**Texto de origem**
--------------------------------
A internet viu Felipe Neto crescer e mudar. Um dos primeiros youtubers a fazer sucesso no país, ele tinha 22 anos quando lançou seu canal. Hoje com 32, não é só um produtor de conteúdo, mas tem uma trajetória profissional na comunicação online —com dois sócios, tem uma empresa que gere a carreira online de outras pessoas.

Também virou a principal voz de oposição ao governo Bolsonaro nas redes. Um estudo feito pela empresa de pesquisa Quaest e publicado pelo jornal O Globo na semana passada mediu a popularidade de 15 personalidades na internet —Felipe Neto é o segundo no ranking, atrás apenas do presidente, mas à frente de Anitta e Luciano Huck.

Em entrevista à Folha, Neto usou a experiência na internet para analisar as táticas de comunicação tanto da nova direita quanto da oposição. Ele avalia ainda a capacidade de engajamento do conteúdo de ódio nas redes, os memes e também a estratégia online da imprensa profissional, entre outros temas.
--------------------------------
Dados de elementos e posições no texto
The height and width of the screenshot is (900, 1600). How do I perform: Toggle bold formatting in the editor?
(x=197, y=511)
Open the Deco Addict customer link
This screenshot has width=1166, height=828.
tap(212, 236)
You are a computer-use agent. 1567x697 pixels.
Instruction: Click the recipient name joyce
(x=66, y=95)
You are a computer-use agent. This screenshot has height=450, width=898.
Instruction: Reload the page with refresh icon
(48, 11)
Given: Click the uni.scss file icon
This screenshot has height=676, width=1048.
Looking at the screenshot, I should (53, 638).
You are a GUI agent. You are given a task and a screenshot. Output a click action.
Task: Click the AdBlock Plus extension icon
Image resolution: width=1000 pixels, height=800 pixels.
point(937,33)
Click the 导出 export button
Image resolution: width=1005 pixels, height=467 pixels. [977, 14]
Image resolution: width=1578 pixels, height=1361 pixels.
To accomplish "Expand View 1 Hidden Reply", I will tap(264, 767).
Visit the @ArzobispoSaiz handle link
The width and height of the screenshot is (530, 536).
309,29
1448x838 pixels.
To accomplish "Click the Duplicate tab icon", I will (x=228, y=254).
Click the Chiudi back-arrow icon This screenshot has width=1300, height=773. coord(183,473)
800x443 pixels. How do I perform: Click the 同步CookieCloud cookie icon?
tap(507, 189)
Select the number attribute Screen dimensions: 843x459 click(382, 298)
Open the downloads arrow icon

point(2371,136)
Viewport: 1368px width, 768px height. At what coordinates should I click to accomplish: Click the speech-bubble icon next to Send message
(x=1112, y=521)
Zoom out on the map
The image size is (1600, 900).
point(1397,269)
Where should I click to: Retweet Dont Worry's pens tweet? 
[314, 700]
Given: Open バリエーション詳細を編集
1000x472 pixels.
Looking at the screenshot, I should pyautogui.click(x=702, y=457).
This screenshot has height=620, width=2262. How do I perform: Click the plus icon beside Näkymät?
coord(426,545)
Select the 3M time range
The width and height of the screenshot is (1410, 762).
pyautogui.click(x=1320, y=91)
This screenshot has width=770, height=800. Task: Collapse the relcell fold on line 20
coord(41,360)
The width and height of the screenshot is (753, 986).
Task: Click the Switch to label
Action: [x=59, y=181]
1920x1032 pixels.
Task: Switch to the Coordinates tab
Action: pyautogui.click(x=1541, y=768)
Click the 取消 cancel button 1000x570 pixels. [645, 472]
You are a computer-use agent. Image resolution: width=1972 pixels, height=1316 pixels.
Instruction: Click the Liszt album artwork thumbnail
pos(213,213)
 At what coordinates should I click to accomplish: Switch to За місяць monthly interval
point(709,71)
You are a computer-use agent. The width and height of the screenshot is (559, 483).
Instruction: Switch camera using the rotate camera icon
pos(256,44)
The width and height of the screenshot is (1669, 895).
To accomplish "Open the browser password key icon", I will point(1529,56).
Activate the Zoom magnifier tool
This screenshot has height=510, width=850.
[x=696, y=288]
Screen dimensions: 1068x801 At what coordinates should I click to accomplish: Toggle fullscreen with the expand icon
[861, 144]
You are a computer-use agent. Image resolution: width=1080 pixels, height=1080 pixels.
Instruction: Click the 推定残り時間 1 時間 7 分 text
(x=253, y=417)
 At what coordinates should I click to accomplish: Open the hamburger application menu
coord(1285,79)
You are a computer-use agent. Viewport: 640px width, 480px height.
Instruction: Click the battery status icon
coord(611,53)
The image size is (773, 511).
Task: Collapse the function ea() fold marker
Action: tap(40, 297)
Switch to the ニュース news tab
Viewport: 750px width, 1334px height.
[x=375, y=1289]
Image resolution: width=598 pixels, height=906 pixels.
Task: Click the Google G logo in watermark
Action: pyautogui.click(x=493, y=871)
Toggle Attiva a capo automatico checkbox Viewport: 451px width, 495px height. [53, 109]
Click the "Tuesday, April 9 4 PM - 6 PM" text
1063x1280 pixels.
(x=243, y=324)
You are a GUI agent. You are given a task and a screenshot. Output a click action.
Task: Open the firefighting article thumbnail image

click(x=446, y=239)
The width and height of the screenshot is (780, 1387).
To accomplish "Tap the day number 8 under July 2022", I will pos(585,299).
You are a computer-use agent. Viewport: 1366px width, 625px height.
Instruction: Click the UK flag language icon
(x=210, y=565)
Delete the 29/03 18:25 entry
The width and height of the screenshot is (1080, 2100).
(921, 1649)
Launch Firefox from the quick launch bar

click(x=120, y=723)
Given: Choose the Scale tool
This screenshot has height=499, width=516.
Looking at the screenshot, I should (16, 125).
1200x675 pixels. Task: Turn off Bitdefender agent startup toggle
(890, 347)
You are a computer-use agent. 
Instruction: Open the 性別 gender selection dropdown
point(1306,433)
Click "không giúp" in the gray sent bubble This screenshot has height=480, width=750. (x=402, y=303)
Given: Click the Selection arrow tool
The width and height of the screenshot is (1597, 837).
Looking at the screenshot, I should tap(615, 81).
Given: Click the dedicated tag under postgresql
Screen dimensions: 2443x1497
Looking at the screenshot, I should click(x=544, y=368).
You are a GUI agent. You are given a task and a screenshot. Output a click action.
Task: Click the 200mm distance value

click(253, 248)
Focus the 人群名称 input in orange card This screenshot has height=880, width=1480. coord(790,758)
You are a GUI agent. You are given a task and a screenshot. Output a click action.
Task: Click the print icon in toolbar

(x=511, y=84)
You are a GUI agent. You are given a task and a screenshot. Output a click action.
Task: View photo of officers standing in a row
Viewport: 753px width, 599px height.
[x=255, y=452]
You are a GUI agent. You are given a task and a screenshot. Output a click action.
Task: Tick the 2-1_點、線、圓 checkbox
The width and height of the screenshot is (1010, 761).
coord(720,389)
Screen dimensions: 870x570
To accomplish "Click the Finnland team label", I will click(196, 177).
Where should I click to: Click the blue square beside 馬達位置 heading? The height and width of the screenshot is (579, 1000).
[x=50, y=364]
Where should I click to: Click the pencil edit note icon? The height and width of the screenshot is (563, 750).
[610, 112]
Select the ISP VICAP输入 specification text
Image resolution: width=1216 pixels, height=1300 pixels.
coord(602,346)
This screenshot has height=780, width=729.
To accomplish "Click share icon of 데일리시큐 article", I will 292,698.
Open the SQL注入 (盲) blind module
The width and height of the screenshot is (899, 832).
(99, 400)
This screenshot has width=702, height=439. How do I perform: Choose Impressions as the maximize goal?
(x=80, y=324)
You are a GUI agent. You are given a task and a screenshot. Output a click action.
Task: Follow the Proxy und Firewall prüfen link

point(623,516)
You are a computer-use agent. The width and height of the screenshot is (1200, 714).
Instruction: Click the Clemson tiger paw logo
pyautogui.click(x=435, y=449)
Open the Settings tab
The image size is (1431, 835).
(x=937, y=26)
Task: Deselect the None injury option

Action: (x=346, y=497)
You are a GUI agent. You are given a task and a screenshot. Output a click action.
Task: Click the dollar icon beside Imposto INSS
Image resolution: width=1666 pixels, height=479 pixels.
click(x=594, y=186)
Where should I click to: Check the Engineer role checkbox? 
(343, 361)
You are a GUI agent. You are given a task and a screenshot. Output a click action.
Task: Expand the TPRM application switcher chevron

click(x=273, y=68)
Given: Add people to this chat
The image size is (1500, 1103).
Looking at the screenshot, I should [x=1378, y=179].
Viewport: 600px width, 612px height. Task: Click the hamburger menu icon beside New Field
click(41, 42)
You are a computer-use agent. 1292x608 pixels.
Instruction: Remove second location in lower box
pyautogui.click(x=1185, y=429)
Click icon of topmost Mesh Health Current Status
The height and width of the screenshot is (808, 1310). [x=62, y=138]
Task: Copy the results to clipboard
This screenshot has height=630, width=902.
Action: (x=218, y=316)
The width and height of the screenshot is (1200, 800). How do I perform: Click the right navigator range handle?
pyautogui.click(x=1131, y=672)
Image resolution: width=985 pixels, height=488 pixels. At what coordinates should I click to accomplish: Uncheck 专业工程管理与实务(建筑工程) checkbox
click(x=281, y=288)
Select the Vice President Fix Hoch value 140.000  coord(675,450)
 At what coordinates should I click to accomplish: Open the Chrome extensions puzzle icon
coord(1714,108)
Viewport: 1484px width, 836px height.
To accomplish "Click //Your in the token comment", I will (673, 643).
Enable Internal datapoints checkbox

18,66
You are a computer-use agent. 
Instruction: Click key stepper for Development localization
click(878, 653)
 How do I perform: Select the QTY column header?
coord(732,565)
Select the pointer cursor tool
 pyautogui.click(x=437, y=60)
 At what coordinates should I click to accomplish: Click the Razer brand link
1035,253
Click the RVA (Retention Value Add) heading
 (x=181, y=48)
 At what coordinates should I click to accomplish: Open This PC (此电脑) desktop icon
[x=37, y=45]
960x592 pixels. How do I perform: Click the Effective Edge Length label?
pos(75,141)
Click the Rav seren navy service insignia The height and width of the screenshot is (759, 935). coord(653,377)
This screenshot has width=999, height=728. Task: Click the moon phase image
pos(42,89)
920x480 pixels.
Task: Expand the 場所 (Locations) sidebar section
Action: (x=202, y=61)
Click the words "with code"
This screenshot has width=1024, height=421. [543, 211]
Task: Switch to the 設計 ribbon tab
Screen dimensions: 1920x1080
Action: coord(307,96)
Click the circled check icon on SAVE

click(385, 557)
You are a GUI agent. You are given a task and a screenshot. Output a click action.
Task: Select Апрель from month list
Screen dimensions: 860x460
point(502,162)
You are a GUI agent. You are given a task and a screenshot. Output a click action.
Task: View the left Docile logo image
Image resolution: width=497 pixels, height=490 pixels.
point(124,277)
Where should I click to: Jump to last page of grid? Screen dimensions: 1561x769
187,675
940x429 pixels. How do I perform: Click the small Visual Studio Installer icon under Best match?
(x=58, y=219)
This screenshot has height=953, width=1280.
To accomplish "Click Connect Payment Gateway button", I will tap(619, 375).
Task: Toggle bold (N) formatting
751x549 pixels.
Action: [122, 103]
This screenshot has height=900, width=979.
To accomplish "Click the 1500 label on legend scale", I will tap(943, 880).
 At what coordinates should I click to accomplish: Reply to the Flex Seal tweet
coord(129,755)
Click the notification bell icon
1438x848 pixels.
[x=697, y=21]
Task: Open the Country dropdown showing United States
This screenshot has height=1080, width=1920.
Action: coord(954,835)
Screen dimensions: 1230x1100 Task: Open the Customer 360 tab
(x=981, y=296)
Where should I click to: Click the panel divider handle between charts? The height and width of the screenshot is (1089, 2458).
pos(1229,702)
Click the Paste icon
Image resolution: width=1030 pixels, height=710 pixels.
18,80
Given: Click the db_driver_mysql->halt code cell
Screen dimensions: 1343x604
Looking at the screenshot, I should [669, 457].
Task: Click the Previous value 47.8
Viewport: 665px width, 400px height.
--------------------------------
**O que fazer**
Responda com base no texto sobre Felipe Neto:
1. Com quantos anos ele lançou seu canal?
2. Em que posição ele ficou no ranking de popularidade da Quaest?
3. A qual jornal ele deu a entrevista?
Os dados não são usados aqui.

**Resposta**
1. Com 22 anos.
2. Em segundo lugar, atrás apenas do presidente.
3. À Folha.